Stability in aqueous solutions is a fundamental requirement to a successful drug candidate. Degradation may be caused by a variety of mechanisms: hydrolysis, oxidation, light-catalysed degradation and others. At early stages of drug discovery, screening for stability in buffer solutions at acidic, neutral and basic pH is desirable for eliminating potentially troublesome candidates.
Chemical stability analyses are often performed by HPLC with UV-Vis detection at 3 wavelengths. Yet, in some cases degradation products may be poorly separated from parent compounds, causing inaccuracy in analysis. For this reason in our lab this analysis is typically performed by LC/MS (although UV-Vis detection can also be performed upon request).
The assay is performed in a reusable 96-well Teflon plate (Millipore) to avoid possible artifacts caused by adsorption of certain compounds to polypropylene surfaces. Upon request, polypropylene plates can be used in the same assay setup for the non-specific binding assessment, which can be conveniently combined with the chemical stability assay, as PTFE (Teflon®) and polypropylene have different binding characteristics.

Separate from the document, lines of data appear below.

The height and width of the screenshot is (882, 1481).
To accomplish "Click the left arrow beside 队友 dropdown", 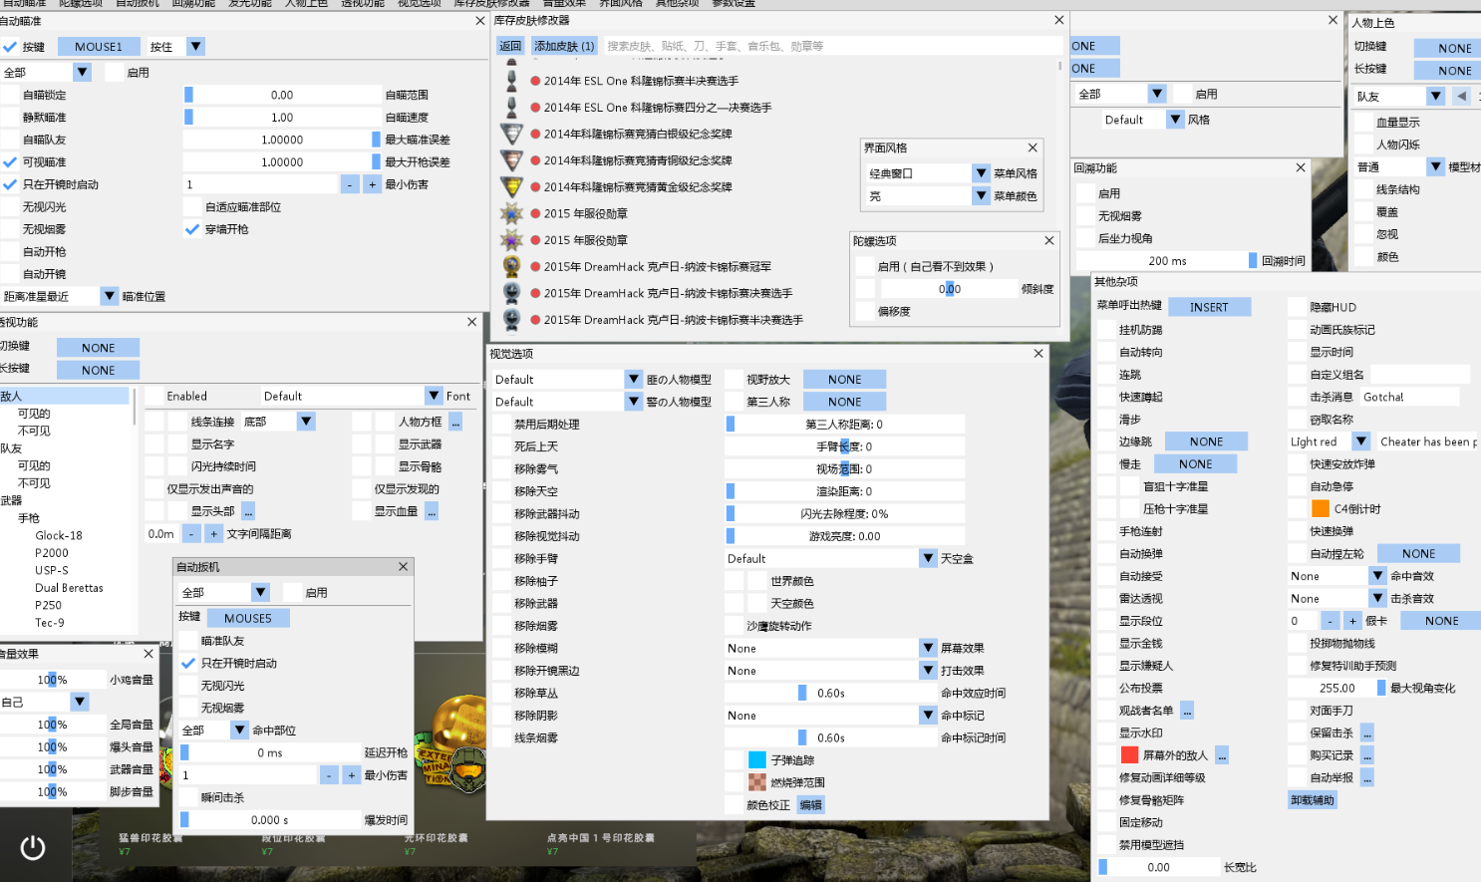I will [x=1461, y=97].
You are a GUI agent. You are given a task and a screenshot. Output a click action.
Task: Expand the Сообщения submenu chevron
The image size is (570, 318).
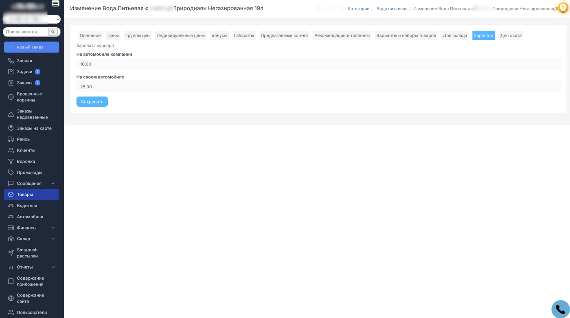coord(53,184)
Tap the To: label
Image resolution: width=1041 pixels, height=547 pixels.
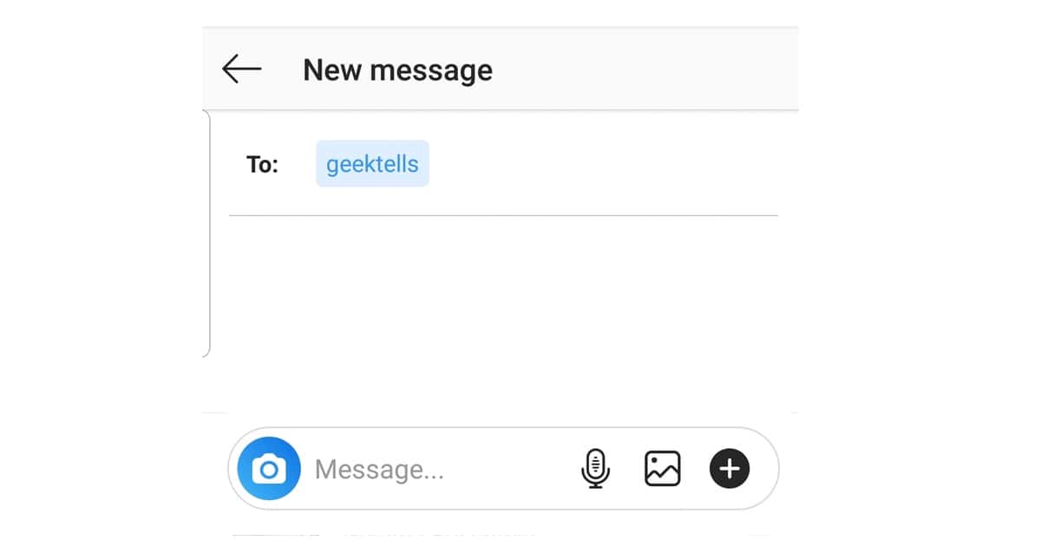point(261,164)
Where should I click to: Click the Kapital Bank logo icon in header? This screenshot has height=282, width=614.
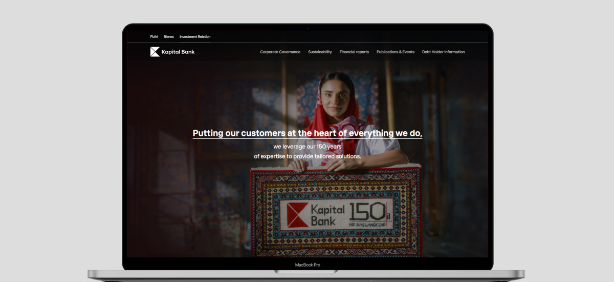[x=155, y=52]
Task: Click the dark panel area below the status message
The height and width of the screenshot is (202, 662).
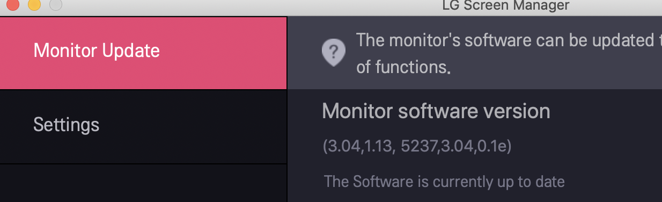Action: pos(475,197)
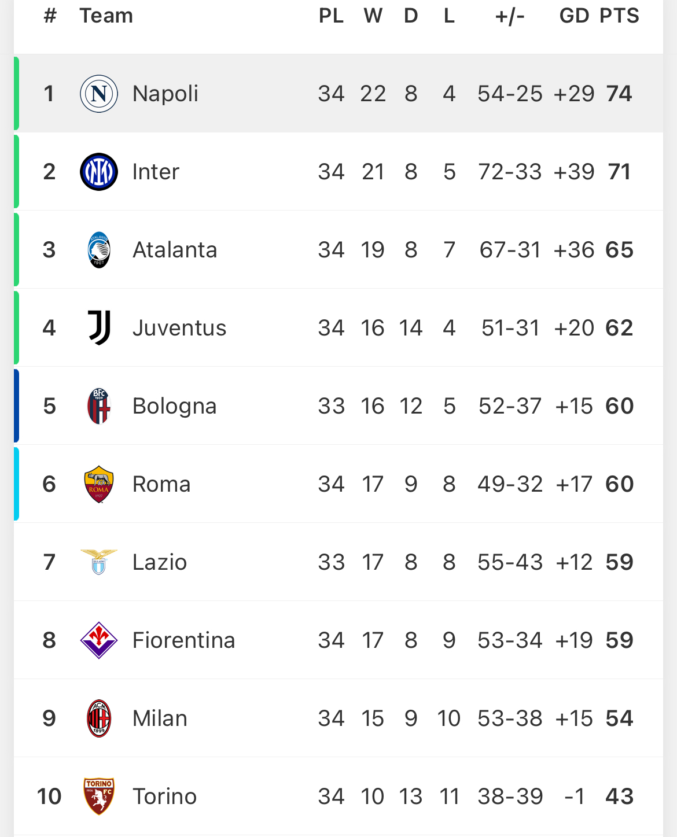
Task: Open the Fiorentina team name link
Action: [184, 640]
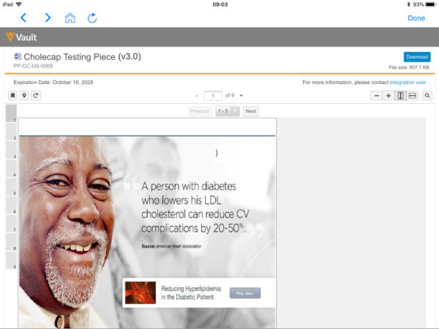Click the page number input field
The image size is (439, 329).
213,96
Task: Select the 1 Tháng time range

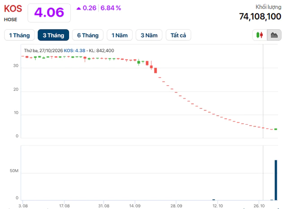Action: tap(19, 35)
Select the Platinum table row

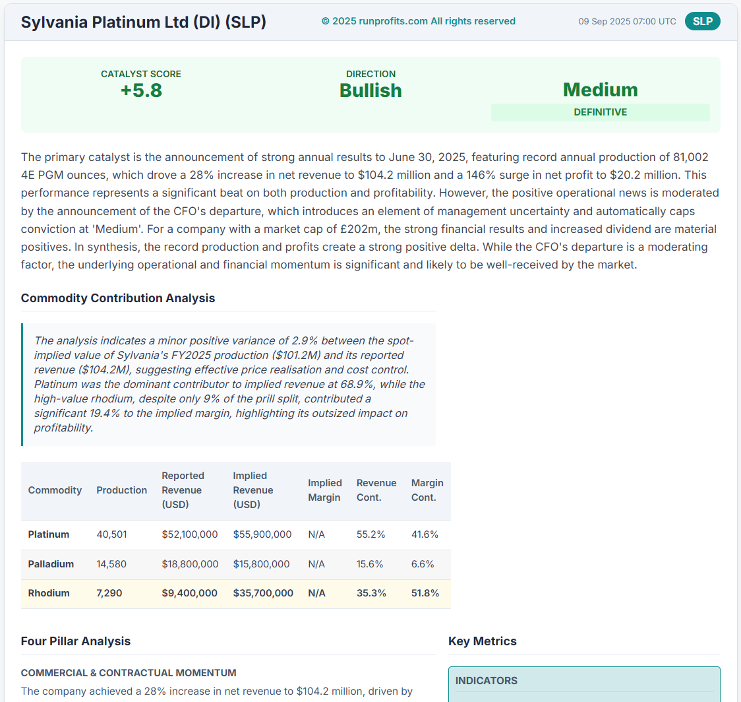tap(236, 534)
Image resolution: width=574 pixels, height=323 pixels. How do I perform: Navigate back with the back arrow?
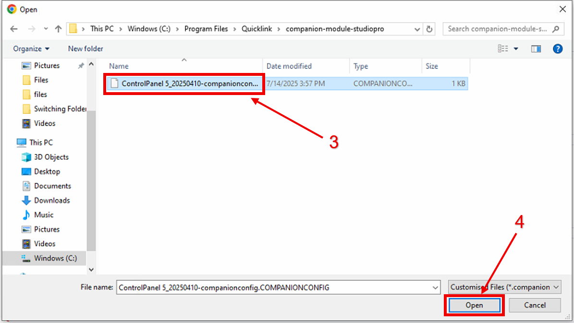tap(14, 29)
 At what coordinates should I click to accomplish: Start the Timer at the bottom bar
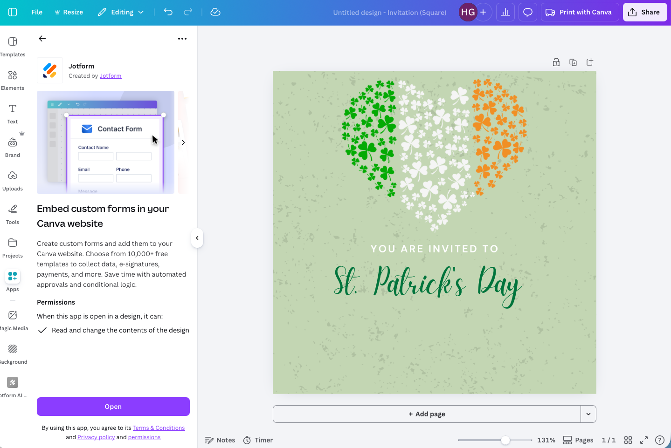point(257,440)
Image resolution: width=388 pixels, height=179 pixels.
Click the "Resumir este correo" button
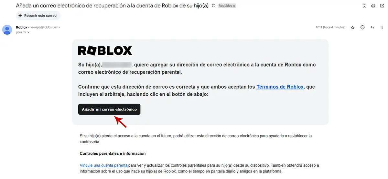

Glycine buffer (pH 8 – 11), PBS (pH 7 – 8) and acetate buffer (acidic – pH 4-6) are used in this assay to cover main pH ranges used in ADME. Stock solutions with concentration of 10 mM of the test compounds are prepared in DMSO. These solutions are stored at -20°C and are used for preparing working solutions in DMSO and buffers (1-5 μM). The compound solutions are incubated in experimental buffers at 37°C for a specified time interval. The sample aliquotes are taken at 6 time points: 0, 60, 120, 180, 240 and 300 min. To stabilize time point samples prior to HPLC/MS analysis, they are stored at 4°C in 50% acetonitrile/buffer, covered by adhesive sealing film. The HPLC/MS measurements are performed using Shimadzu VP HPLC system coupled with tandem mass spectrometer API3000 (PE Sciex). Data acquisition and analysis are performed using Analyst 1.5.2 software (PE Sciex).
In this assay, propantheline is used as a control. This compound is stable at acidic pH, slightly unstable at pH 7.4 and unstable at pH 9.4. The newly obtained data for propantheline is always compared to the previous measurements for quality control.
Sample requirement is at least 100 µL of 20 mM stock compound solutions in DMSO for kinetic solubility measurements, and 2 x 2 µmoles of dry compound for thermodynamic solubility measurements.